Por que Warren Buffett reduz pela metade sua participação na Apple? Descubra

O megainvestidor cortou 50% da sua posição na dona do iPhone. Será que o cenário azedou para a empresa?

Henrique Vasconcellos 10/08/2024 09:19 10 min
Por que Warren Buffett reduz pela metade sua participação na Apple? Descubra

Warren Buffett é considerado um dos maiores investidores da história do mercado financeiro. São muitos anos desde que ele começou e são muitos anos com um desempenho muito bom. Mas, não é apenas pelo tamanho de sua fortuna, ou pelo seu sucesso em bater o S&P 500 que faz com que ele seja uma grande referência no mundo dos investimentos. 

A estratégia e a simplicidade dos modelos mentais que ele e a Berkshire Hathaway seguem, cativam inúmeros investidores no mundo.
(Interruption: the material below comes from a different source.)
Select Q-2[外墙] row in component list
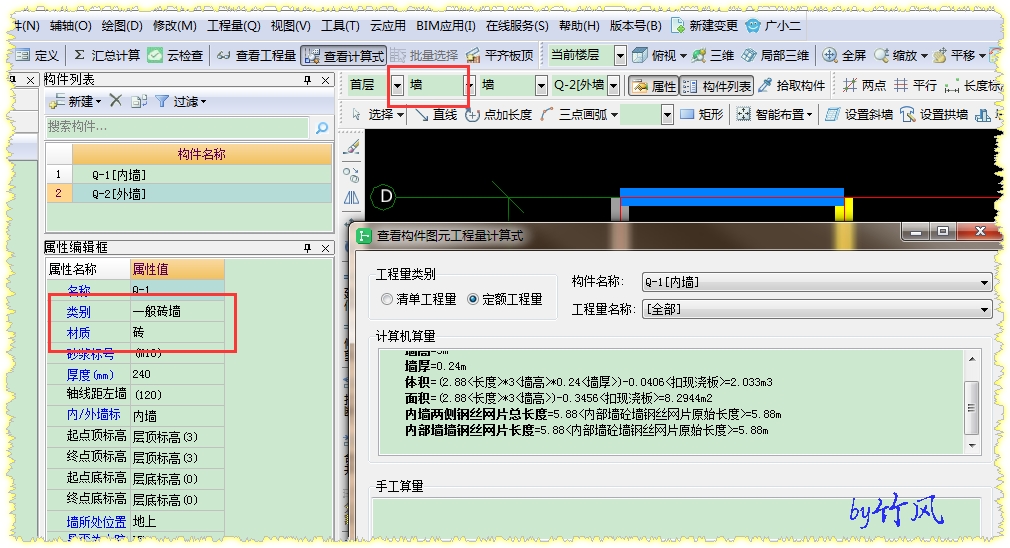 click(189, 194)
O conceito é que não é necessário ser um gênio, ou ter ideias mirabolantes, para ganhar dinheiro no mercado. Apenas: “compre boas empresas a bons preços”

Essa simplicidade e os anos de sucesso fazem com que ele seja tão referenciado e monitorado por muitos investidores. A Berkshire continua sendo um medidor de mercado para muitos. Por conta disso, todas as movimentações e posições da empresa são amplamente discutidas no setor financeiro.  

Quantas ações Warren Buffett tem da Apple?

Ao longo dos últimos anos, um dos maiores debates a respeito da estratégia da Berkshire Hathaway, de Warren Buffett, vinha sendo o tamanho da posição na Apple. A ação da companhia chegou a corresponder a quase 50% do portfólio de ações que a Berkshire carregava:

  • 4T24: Apple correspondeu a 49% do portfólio de ações da Berkshire Hathaway;
  • 1T24: Apple correspondeu a 40% do portfólio de ações da Berkshire Hathaway;
  • 2T24: Apple correspondeu a 30% do portfólio de ações da Berkshire Hathaway.

Nos últimos trimestres, o Buffett vem reduzindo de forma significativa essa participação na empresa. Desde o final do ano passado, a empresa já reduziu a quantidade de ações na Apple pela metade (o valor não é a metade porque as ações subiram ao longo deste ano).

Pelo tamanho da posição, e pelo tamanho da redução, esse corte de posição chamou muito a atenção dos investidores que acompanham a Berkshire em busca de insights de investimentos.  

Então, fica o questionamento: por que o Buffett está vendendo a Apple?

Warren Buffett possui mais títulos do Tesouro americano do que o Fed

Uma boa pista dos motivos que levam a venda de parte da posição na Apple é o que ele tem feito com o dinheiro dessas vendas. Nesse sentido, o Buffett está se estocando de renda fixa. 

Hoje, o Buffett e a Berkshire Hathaway possuem mais notas do Treasury do que o próprio Federal Reserve. No último balanço da Berkshire, a empresa reportou possuir US$ 234,6 bilhões em investimentos de curto prazo em notas do governo. 

Com isso, a empresa atingiu neste último trimestre a maior posição de caixa registrada na história. 

Um movimento que pode dar a entender que a Berkshire está se estocando de recursos para um período de incertezas econômicas. Afinal, o momento e as leituras do quadro econômico global estão bastante voláteis. O mercado tem migrado de narrativas com certa frequência, ora teremos um soft-landing e ora teremos uma recessão (na visão dos “profetas” do mercado). 

Realmente existem indícios de que a economia americana está desacelerando

Fonte: Bloomberg

A curva de juros invertida costuma ser uma boa indicação de recessão. Desde 2022, a curva vem apontando para isso. 

Contudo, uma recessão nos EUA, geralmente, acontece por conta de algum choque ou um desequilíbrio relevante na economia. Em 2008, foi a bolha imobiliária e, em 2020, a pandemia. 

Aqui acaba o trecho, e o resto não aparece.